Friday, October 10, 2003

A Pointless Freakout for Your Enjoyment

I get a little freaked out at times, thinking about how tenuous and arbitrary everything is.

Consider: Earlier this summer, I was driving around Minneapolis on a really warm, beautiful evening. I had the windows down and Springsteen's Born in the USA on the stereo, and I watched the sun go down behind the downtown skyline and thought that the moment felt so perfect, so natural, that I had to be feeling some connection to the very essence of what it means to be human. We were born to drive around in mid-sized Midwestern cities and listen to populist rock.

Then it occurred to me that, um, no, what I was doing was actually a huge aberration in terms of human history. Think about it- we've been around as a species for millions of years. We've been on this continent (in one group or another) for tens of thousands. But if I went back even a hundred years, the vast majority of what felt so natural right then would have been looked at as pretty freakish- sure they would have had cars (albeit pretty different from mine) and a Minneapolis skyline (ditto), but I imagine Mr. Springsteen would have horrified a 1903 audience. Go back another 100 years and pretty much everything about the situation would have been beyond outlandish.

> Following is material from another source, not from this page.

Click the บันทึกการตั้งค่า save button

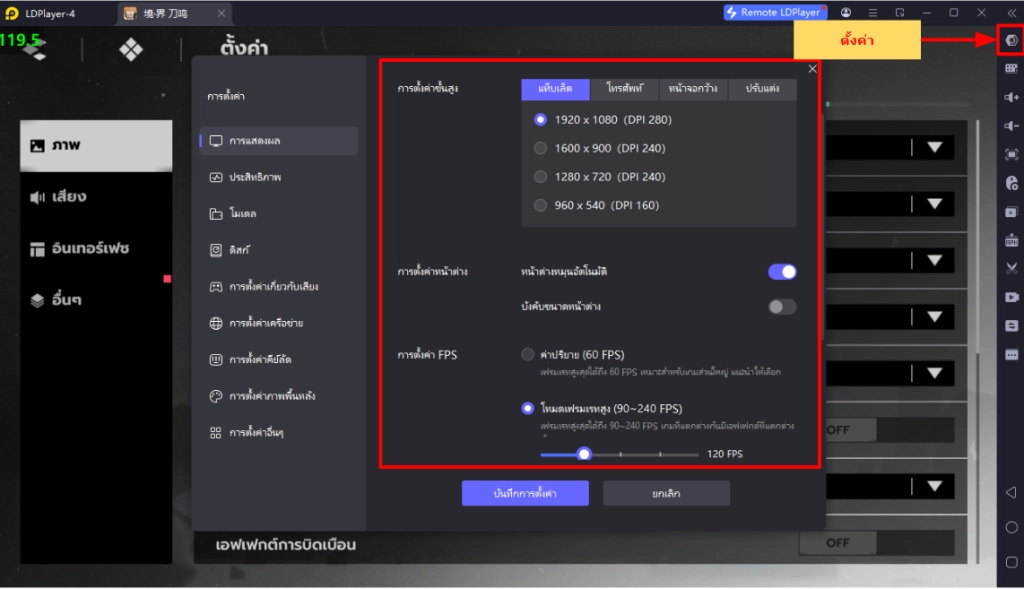pos(525,494)
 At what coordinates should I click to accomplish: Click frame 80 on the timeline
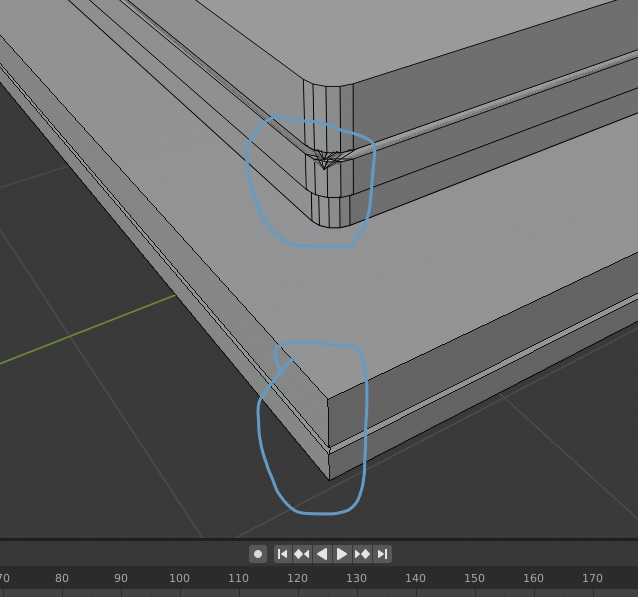[61, 578]
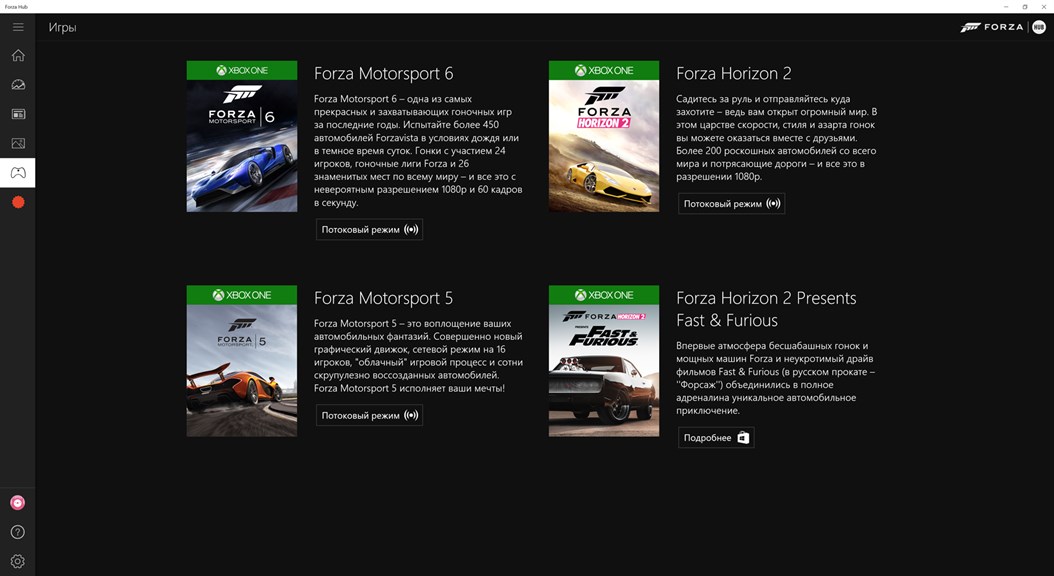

Everything around us feels completely natural and normal, but the truth is that we've only been able to live like this for the tiniest sliver of human existence. And I don't mean to make it sound like I think we're bad or evil or living in abomination, just that we should be aware of just how unique this is. It even changes my perspective on pollution a little- I hate it that we're shitting so messily in our own bed, so to speak; but man, we've really changed the terms of human life on this planet, at least for those of us lucky enough to live in a reasonably stable and prosperous area.

I also get freaked out at how many of the "common sense" ideas that we take for granted are just recently-concocted and fairly arbitrary concepts. For example: I take it on faith that reading is good for you, and that it's inherently better than watching TV. But literacy as a concept has been around, what, five or six thousand years? That sounds fairly impressive at first, but it's still pissing in the bucket when you stack it up against millions of years of existence. And for the vast majority of those five or six thousand years, reading was confined to a very small subset of society. Taken in the context of all the people who've ever lived, I'm kind of a freak for waking up on Sunday mornings and sitting on the sun porch with some coffee, a couple of cats, and a book.

I'm not even sure where I'm going with this. Nowhere, I guess. But I'm still freaked out.

Wednesday, October 08, 2003

This Should Create Some Sort of Feedback Loop

Hunter Thompson on Rush Limbaugh. Whoa.

Tuesday, October 07, 2003

The Cutout Bins and Memory Lane

There's a very cool article over at Pitchfork talking about the glut of 90s-era CDs to be found in used record bins. It's pretty funny and fairly accurate, too.

I feel pretty vindicated, because there's a lot of stuff in there that I remember people loving while I was in college that just sounded like total crap to me (Possum Dixon, I'm looking at you; and howdy there, Frente)… it's good to see that yep, it was all overhyped, and I'm not the only one who looks back and feels a sort of cultural hangover at the thought of some of that wretched garbage. And I also agree with their assessment that some common bargain-bin CDs (Sugar's Beaster and File Under Easy Listening, the Breeders' Last Splash) are actually pretty good albums.

I'm not sure what to make of their red-flag treatment of R.E.M.'s Monster; yes, it's nowhere near as good as the stuff they made in their prime. And yes, I can't even make it through the album without skipping half of the songs. But it's not a total failure- I'd say it's a little better than Automatic for the People (at least Monster has a spine)and far, far better than anything they've done since. "What's the Frequency, Kenneth?" rocks the house.

The resulting Metafilter thread is an interesting mix of insight and bile.

Monday, October 06, 2003

The Worst Hotel in the Midwest

Well, probably not, but we found a pretty bad one.

A couple of friends of ours got married in Duluth last weekend, and we decided we'd sort of give ourselves a treat by staying in the Duluth Radisson (I say "sort of" because come on, let's not kid ourselves, it's not like there's a lot of luxury in Duluth).

But, well, if you ever wind up traveling to Duluth, you're not treating yourself to anything special if you spring for the downtown Radisson. Christ, that was a lousy hotel. The room smelled like hot dust; I assume this was because the heat had just been turned on, but I don't know. The walls appeared to be made of cardboard, so we could hear conversations on all sides of us- and when someone used the ice machine down the hall, we heard it. The building is a cylinder, meaning that the rooms were roughly pie-shaped, which meant that the doors of all of the rooms were right next to each other; whenever someone opened one of the adjoining doors, it sounded like they were coming into our room. The bathroom sink had a big crack in it, looking like something in a trailer park. And topping it all off, they messed up the reservation, giving us a room with two little beds. We had to sleep Lucy and Ricky-Style.

Well worth the $200.


On the bright side, the Pizza Luce in Duluth is quite nice, with lots of vegan options and old-timey steel guitar being played live in front of you as you eat breakfast.